“But look here. I've been here ten weeks, and I've met your friends, and not one of them is a Jew. How's that?”

Fanny flushed a little. “Oh, it just worked out that way.”

Theodore looked at her hard. “You mean you worked it out that way?”

“Yes.”

“Fan, we're a couple of weaklings, both of us, to have sprung from a mother like ours. I don't know which is worse; my selfishness, or yours.” Then, at the hurt that showed in her face, he was all contrition. “Forgive me, Sis.
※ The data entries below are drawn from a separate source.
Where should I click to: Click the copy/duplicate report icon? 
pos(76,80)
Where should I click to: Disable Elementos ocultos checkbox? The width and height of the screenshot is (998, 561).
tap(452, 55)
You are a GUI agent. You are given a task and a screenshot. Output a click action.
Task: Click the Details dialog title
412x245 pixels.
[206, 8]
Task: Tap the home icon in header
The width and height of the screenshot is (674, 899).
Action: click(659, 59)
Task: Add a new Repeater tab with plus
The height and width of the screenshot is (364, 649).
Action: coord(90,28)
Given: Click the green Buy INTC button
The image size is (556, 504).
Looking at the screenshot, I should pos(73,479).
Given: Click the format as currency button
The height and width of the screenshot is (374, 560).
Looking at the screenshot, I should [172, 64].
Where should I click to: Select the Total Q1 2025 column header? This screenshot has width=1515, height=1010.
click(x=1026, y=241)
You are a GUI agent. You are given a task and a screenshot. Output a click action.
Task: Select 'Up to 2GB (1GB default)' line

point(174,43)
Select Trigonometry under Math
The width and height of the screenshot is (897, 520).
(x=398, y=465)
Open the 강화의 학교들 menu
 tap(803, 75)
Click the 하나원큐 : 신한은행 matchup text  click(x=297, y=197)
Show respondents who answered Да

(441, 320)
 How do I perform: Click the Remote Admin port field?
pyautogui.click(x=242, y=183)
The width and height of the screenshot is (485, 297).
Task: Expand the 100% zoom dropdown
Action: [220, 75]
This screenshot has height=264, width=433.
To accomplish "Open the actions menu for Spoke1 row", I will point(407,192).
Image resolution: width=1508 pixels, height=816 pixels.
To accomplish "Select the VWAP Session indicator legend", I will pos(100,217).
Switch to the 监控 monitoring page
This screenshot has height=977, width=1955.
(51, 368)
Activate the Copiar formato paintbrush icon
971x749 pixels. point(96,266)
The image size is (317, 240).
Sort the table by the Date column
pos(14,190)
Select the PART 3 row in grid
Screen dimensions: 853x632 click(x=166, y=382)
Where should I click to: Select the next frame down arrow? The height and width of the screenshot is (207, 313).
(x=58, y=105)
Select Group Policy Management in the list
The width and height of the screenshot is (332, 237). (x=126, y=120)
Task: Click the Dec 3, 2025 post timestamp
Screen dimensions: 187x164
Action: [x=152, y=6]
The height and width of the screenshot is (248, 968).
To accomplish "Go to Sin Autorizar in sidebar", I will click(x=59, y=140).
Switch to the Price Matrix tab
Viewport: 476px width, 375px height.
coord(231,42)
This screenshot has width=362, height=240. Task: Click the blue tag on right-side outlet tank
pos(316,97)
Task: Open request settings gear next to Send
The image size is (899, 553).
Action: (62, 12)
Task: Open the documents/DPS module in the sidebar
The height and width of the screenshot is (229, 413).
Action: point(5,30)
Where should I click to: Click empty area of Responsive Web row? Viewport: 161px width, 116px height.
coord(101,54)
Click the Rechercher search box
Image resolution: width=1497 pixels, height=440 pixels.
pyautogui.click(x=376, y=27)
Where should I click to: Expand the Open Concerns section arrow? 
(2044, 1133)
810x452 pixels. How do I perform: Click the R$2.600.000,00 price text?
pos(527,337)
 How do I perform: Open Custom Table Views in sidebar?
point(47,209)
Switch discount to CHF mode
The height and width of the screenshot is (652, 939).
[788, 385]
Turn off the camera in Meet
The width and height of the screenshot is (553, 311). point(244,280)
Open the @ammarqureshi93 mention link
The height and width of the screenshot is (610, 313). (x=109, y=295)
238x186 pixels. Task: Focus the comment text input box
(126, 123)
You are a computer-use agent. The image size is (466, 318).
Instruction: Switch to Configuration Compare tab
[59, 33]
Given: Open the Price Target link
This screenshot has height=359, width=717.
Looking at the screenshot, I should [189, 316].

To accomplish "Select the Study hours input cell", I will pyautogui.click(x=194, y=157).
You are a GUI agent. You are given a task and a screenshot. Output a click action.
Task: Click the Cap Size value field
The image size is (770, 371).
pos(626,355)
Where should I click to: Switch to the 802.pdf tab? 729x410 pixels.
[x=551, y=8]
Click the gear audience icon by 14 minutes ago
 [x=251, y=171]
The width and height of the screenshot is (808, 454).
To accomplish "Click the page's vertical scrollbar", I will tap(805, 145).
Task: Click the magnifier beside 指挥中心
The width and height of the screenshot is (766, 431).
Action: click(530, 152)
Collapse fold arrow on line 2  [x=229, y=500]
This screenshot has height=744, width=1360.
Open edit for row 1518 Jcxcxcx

You've been so wonderful to me, and to Mizzi, and to all of us. I'm a good-for-nothing fiddler, that's all. You're the strong one.”

Fenger had telephoned her on Saturday. He and his wife were at their place in the country. Fanny was to take the train out there Sunday morning. She looked forward to it with a certain relief. The weather had turned unseasonably warm, as Chicago Octobers sometimes do. Up to the last moment she had tried to shake Theodore's determination to take Mizzi and Otti with him. But he was stubborn.

“I've got to have her,” he said.

Michael Fenger's voice over the telephone had been as vibrant with suppressed excitement as Michael Fenger's dry, hard tones could be.

“Fanny, it's done—finished,” he said. “We had a meeting to-day. This is my last month with Haynes-Cooper.”

“But you can't mean it. Why, you ARE Haynes-Cooper. How can they let you go?”